> **Source records**
════
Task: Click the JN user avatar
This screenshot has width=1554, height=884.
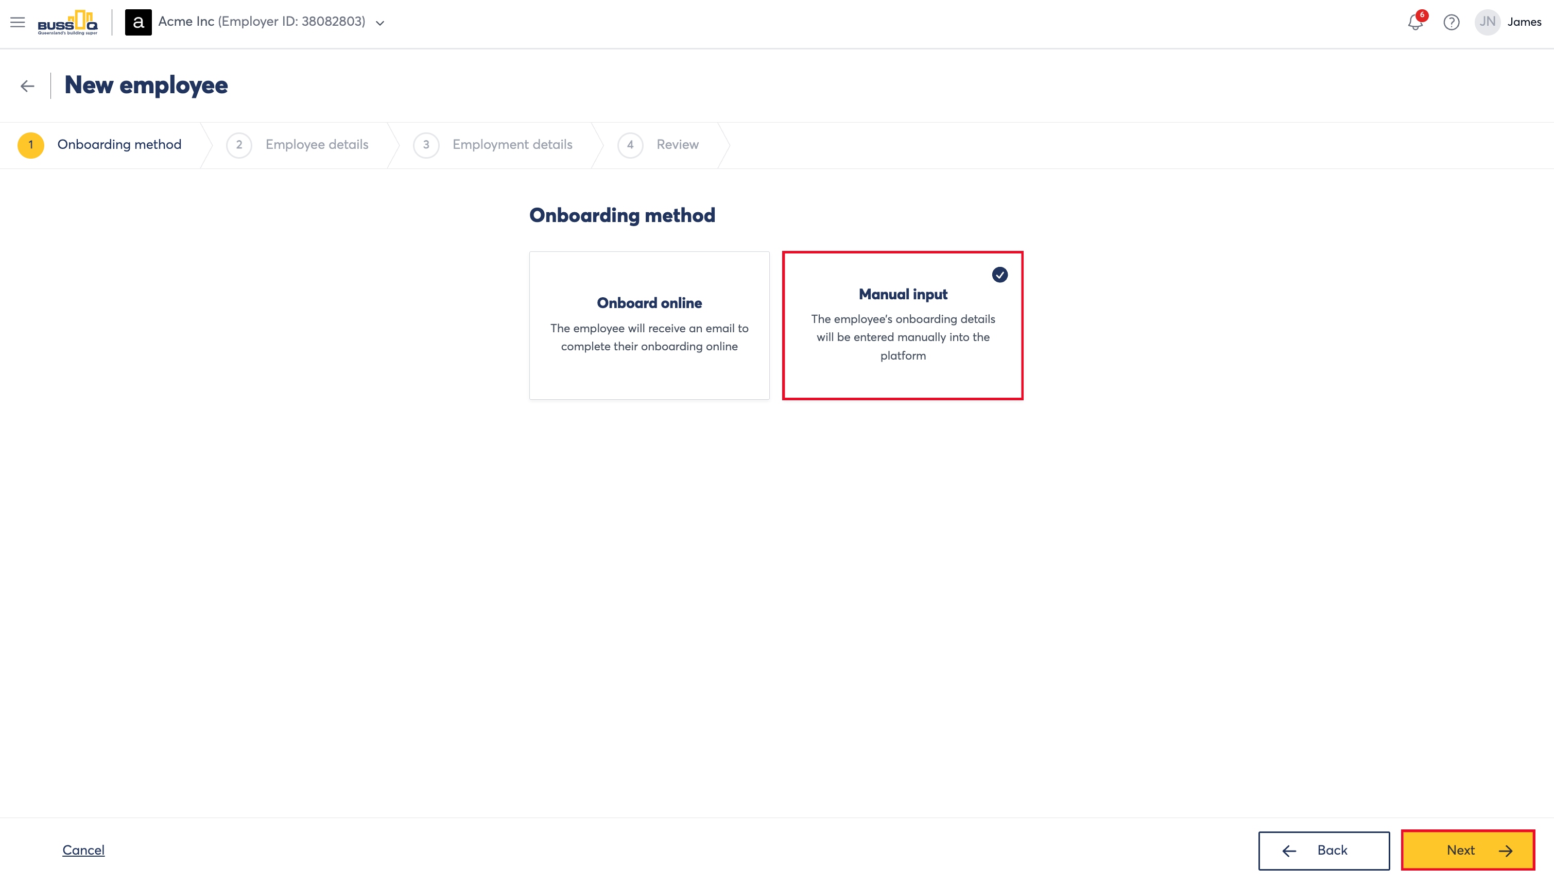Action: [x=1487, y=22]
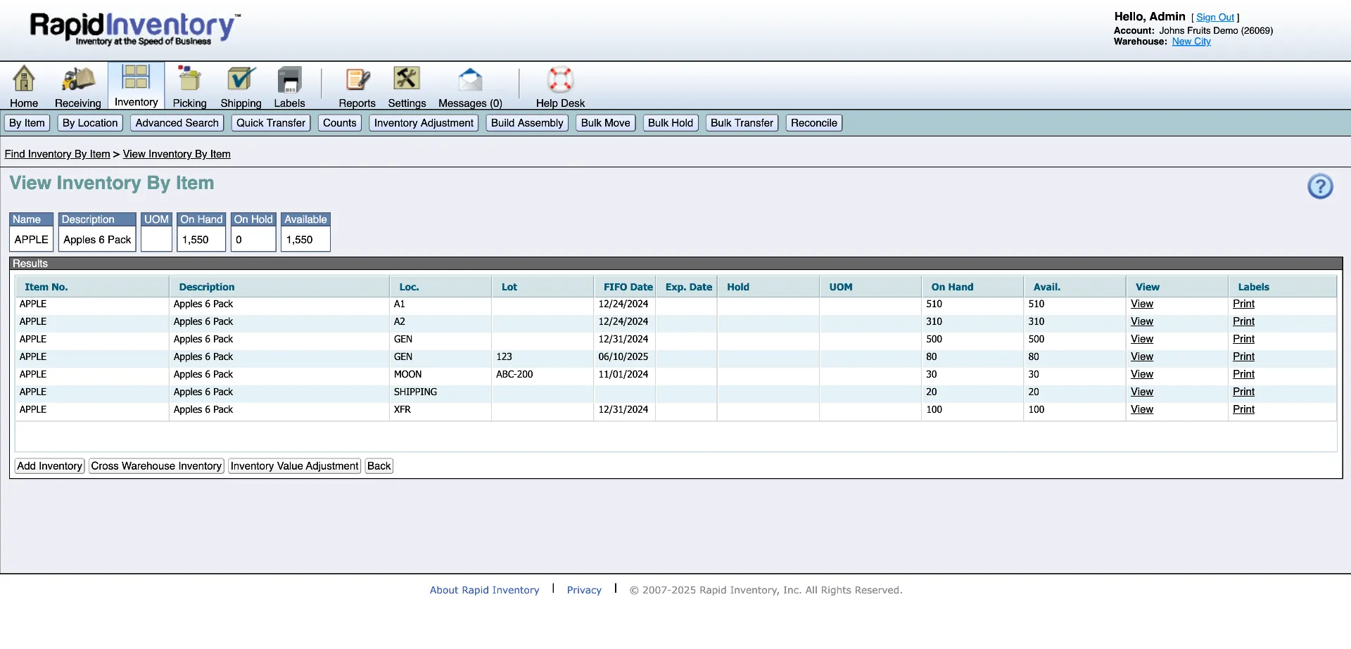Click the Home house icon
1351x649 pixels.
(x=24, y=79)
════
> **About this task**
Transcribe every record exactly and omit each image.

> **Response box**
Task: Click the JN user avatar
This screenshot has width=1554, height=884.
Action: [x=1487, y=22]
Click the Home house icon
1351x649 pixels.
(x=24, y=79)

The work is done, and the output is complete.